The madrassa houses a couple of thousand students ranging in age from 6 to 25, or even older. During breaks in their classes, they are seen swarming not only their own playground but also overrunning the nearby children’s park. It is an amusing sight to see bearded young men swinging and sliding on the swings and slides meant for children. But all these violations of civic rules were nothing compared to what they did to the Bodhi tree.
They set it on fire!
A symbol of a different faith standing so close to a madrassa was something too defiant. The incident was widely reported in the Pakistani press.
I suppose the perpetrators were simply emulating the example of the Taliban who, earlier that year, to the horror of the whole world, had blasted the 1500 years old Bamyan Buddhas in Afghanistan. Clearly, the virus had spread wide and deep in Pakistan, too.

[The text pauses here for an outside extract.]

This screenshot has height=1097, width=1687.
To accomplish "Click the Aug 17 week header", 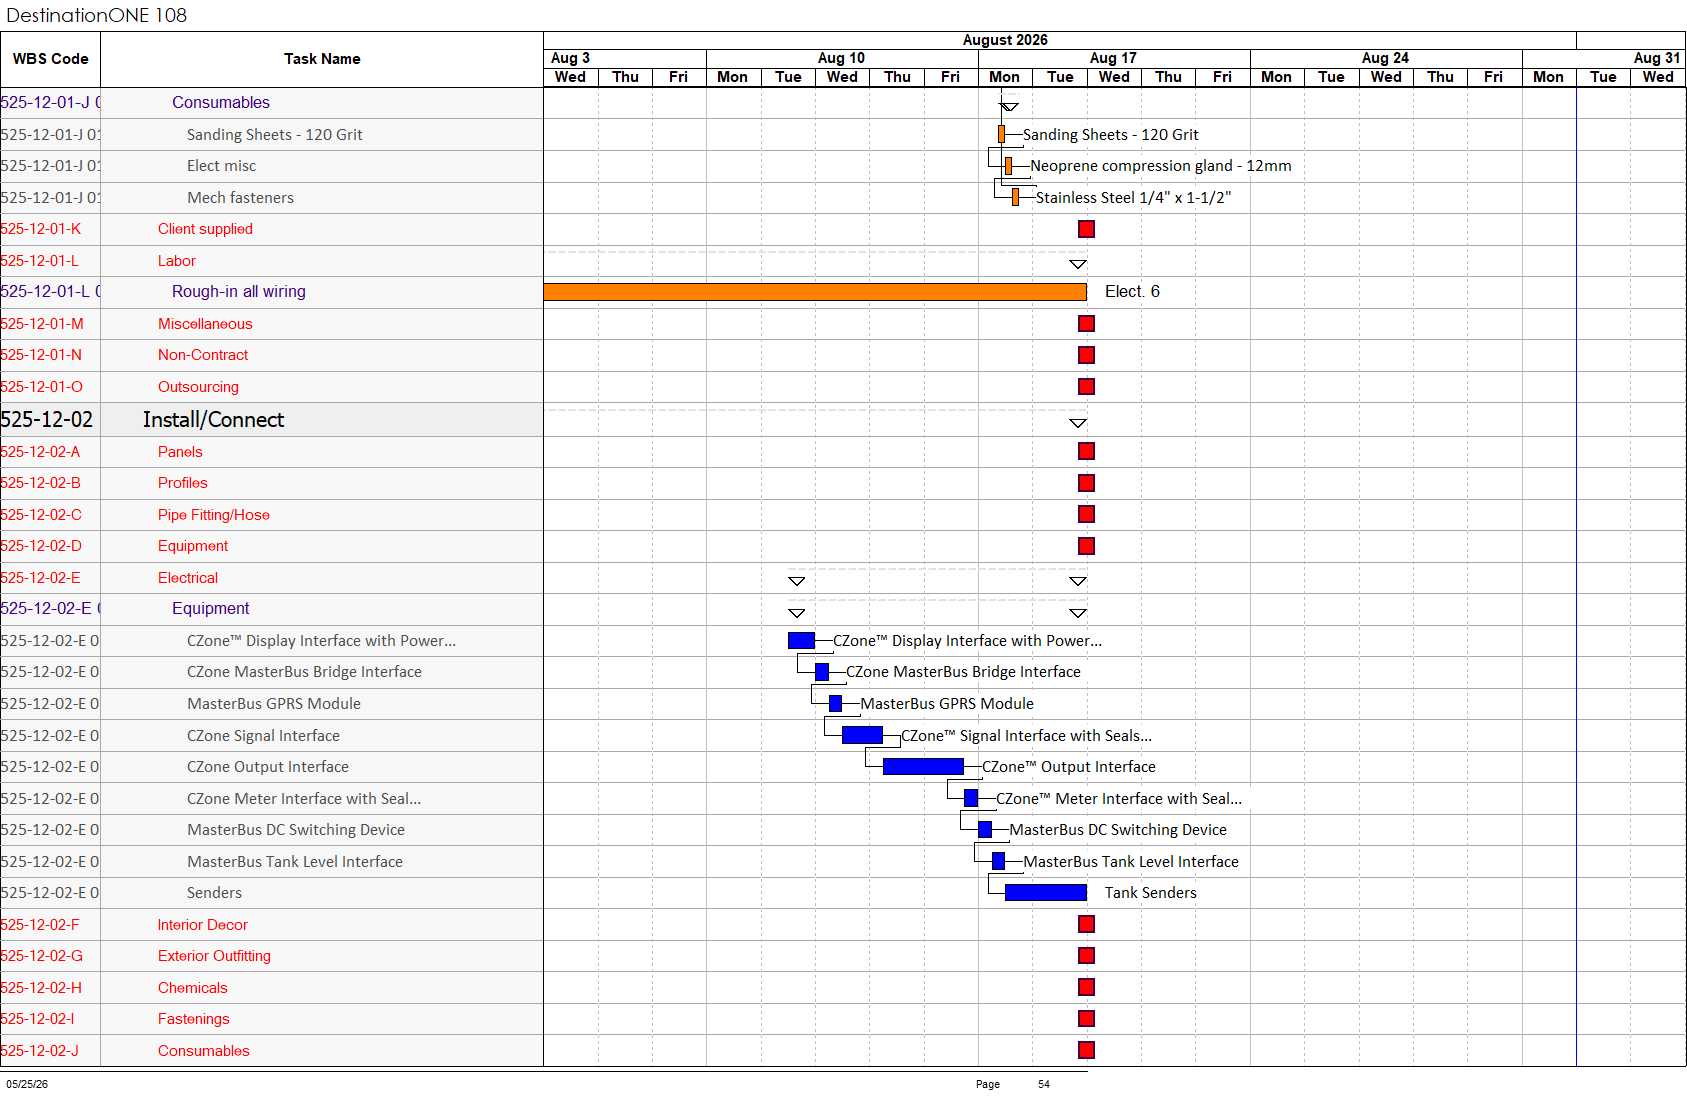I will 1113,58.

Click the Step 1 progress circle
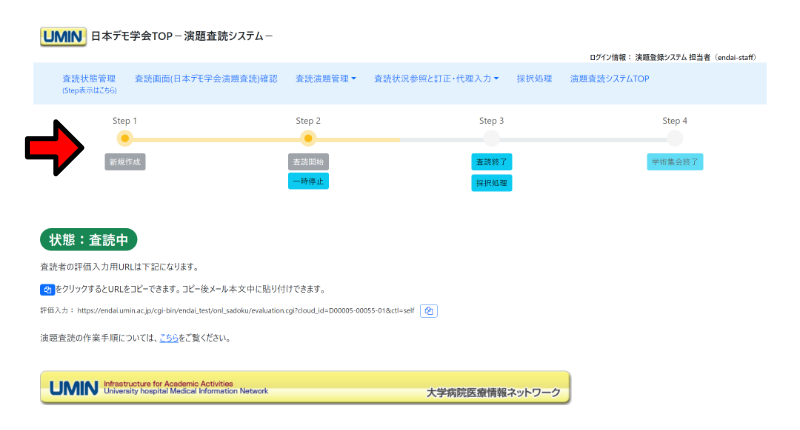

Fortunately, because of its very large girth, the tree did not burn down completely. It survived with about half of it still intact. The city administration (CDA) tried to preserve what was left of the tree. They even posted guards for some time to protect the tree from any further attacks. When I saw it last, a few years ago, it was still green and seemed to be recovering from its wounds.

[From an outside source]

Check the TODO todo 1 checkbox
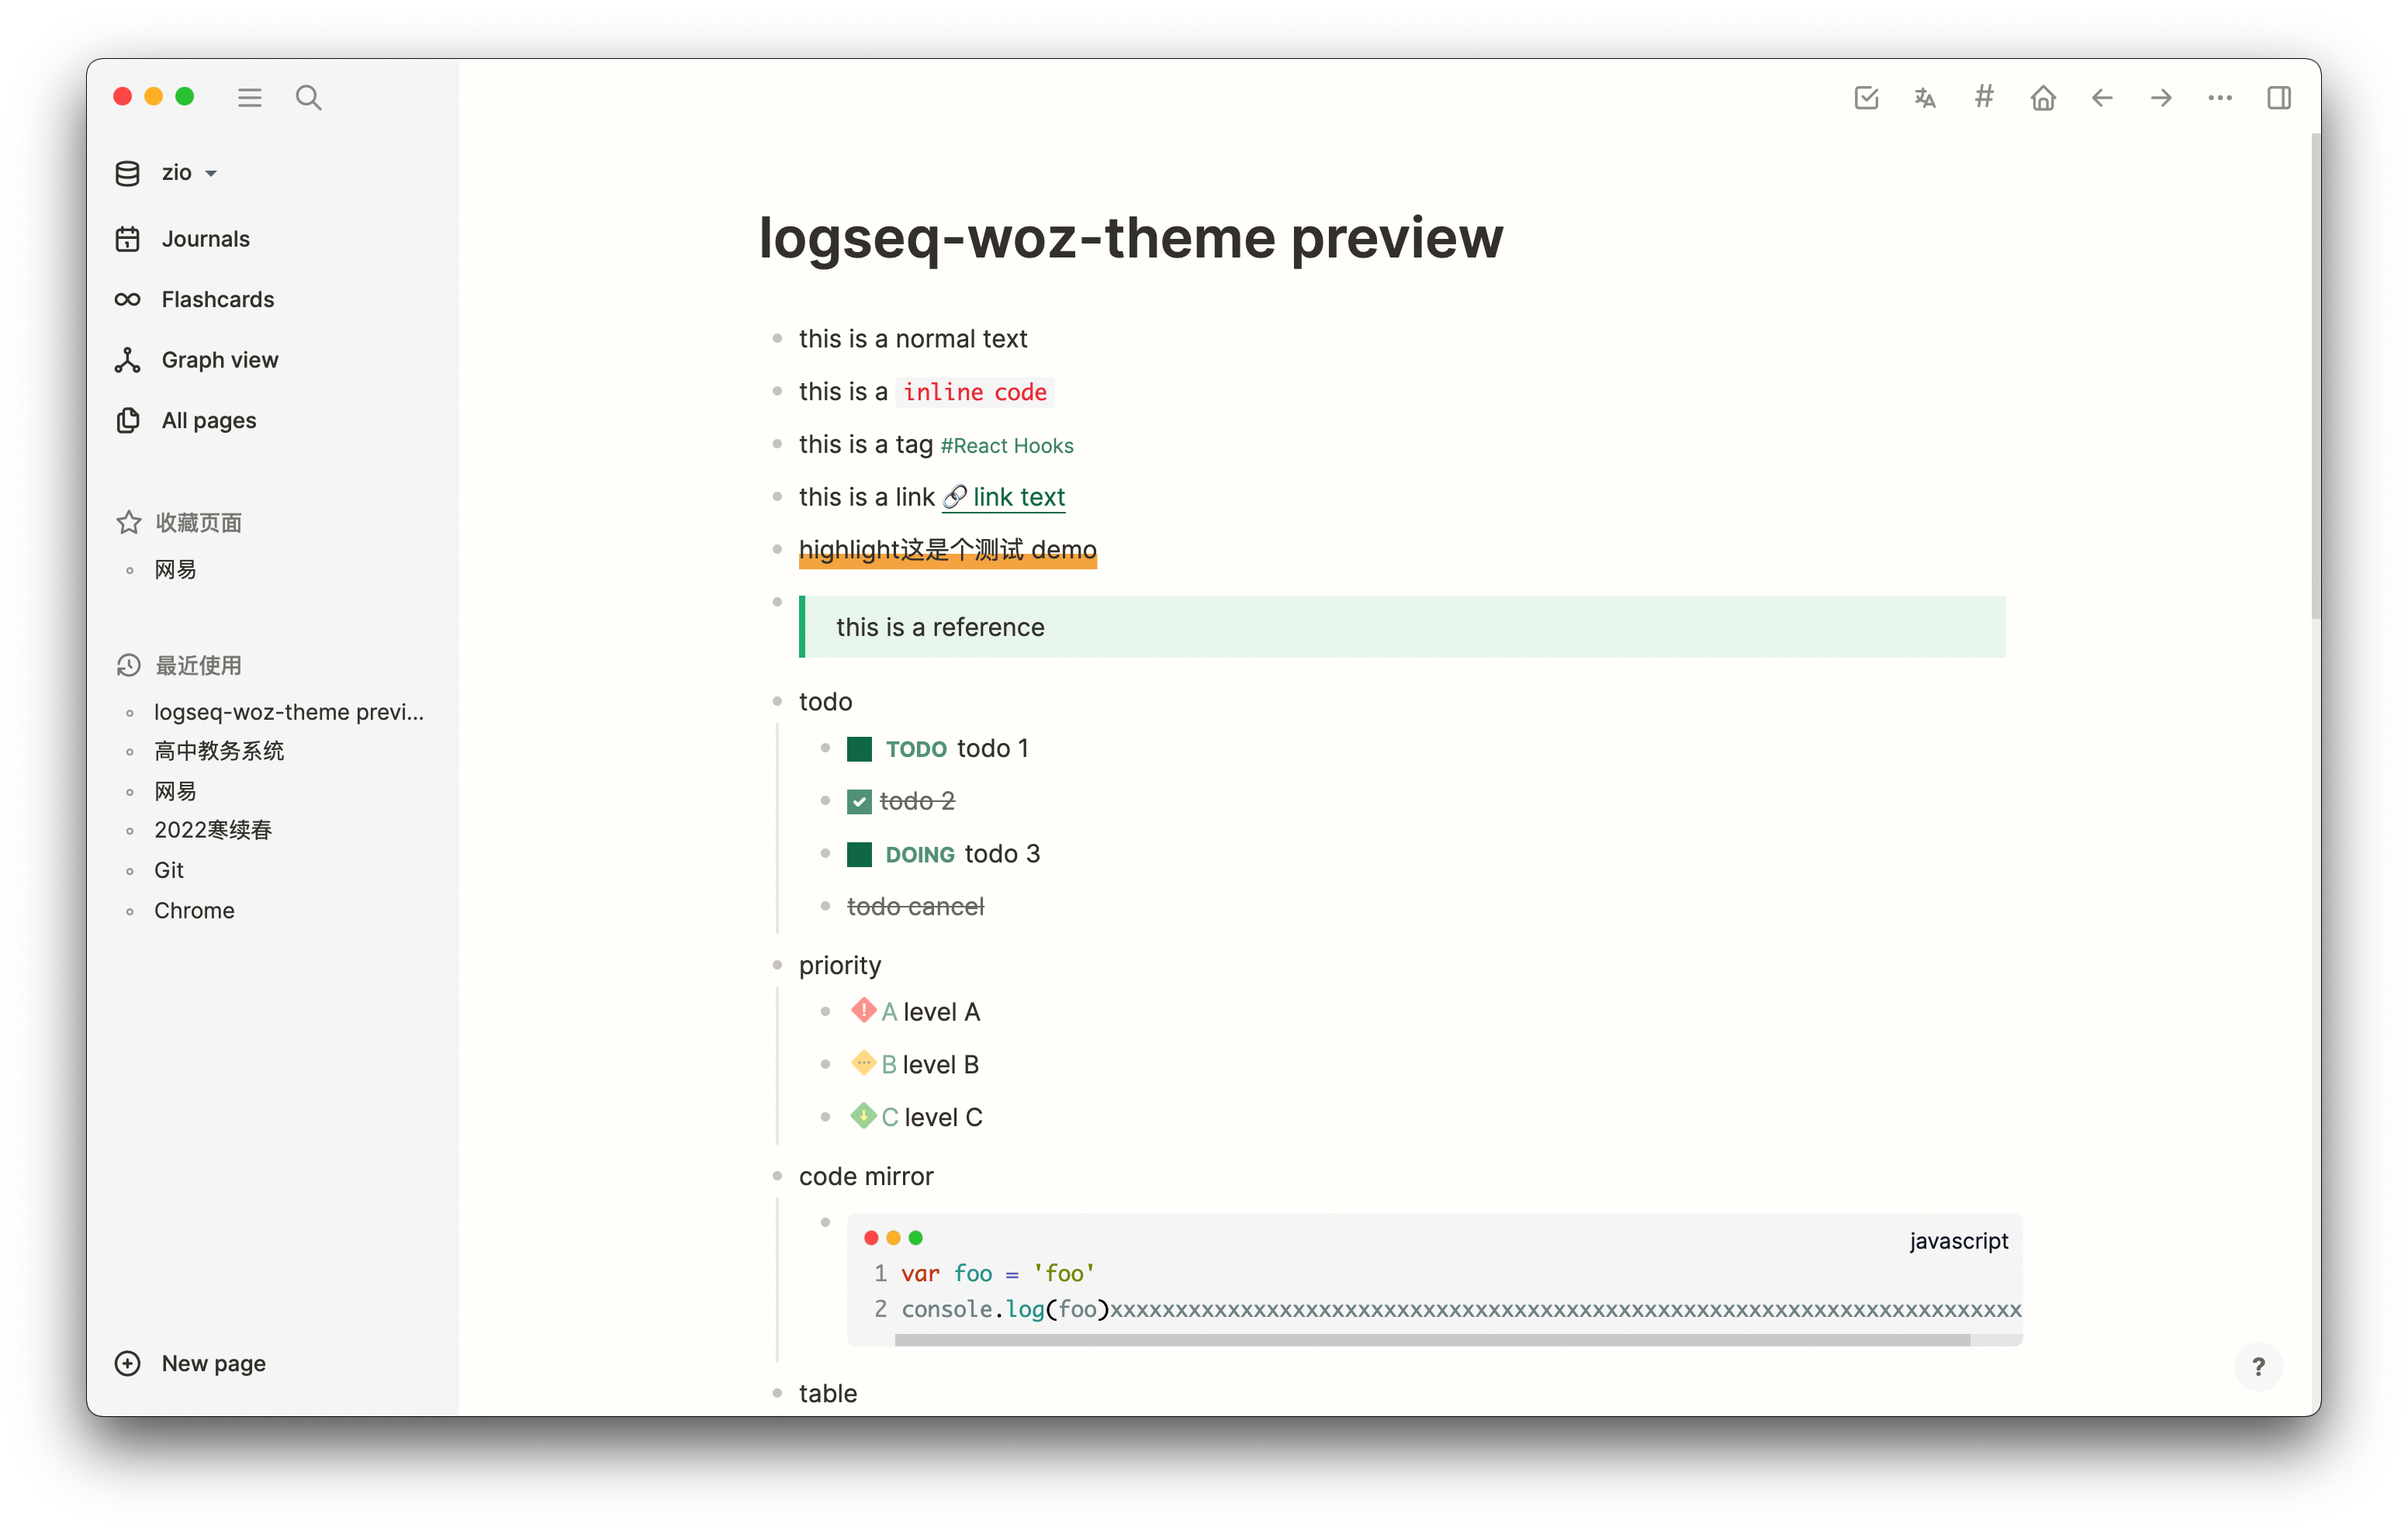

However, when I returned to Islamabad after many years, I decided to look up the tree, a short walk from where I lived. There was no tree there! Only a few logs were lying around like dead bodies. The tree had been decapitated. The small shelter next to it was also partially demolished, its remaining walls covered with graffiti, and the bench was gone.
I was taken aback. It was like going to look up an old friend to enquire about his health and being told that he had died a few weeks ago.
No one knows or is willing to say, how the tree finally perished. Did it just die of its old age or past injuries, or did the same people who had tried to burn it earlier killed it?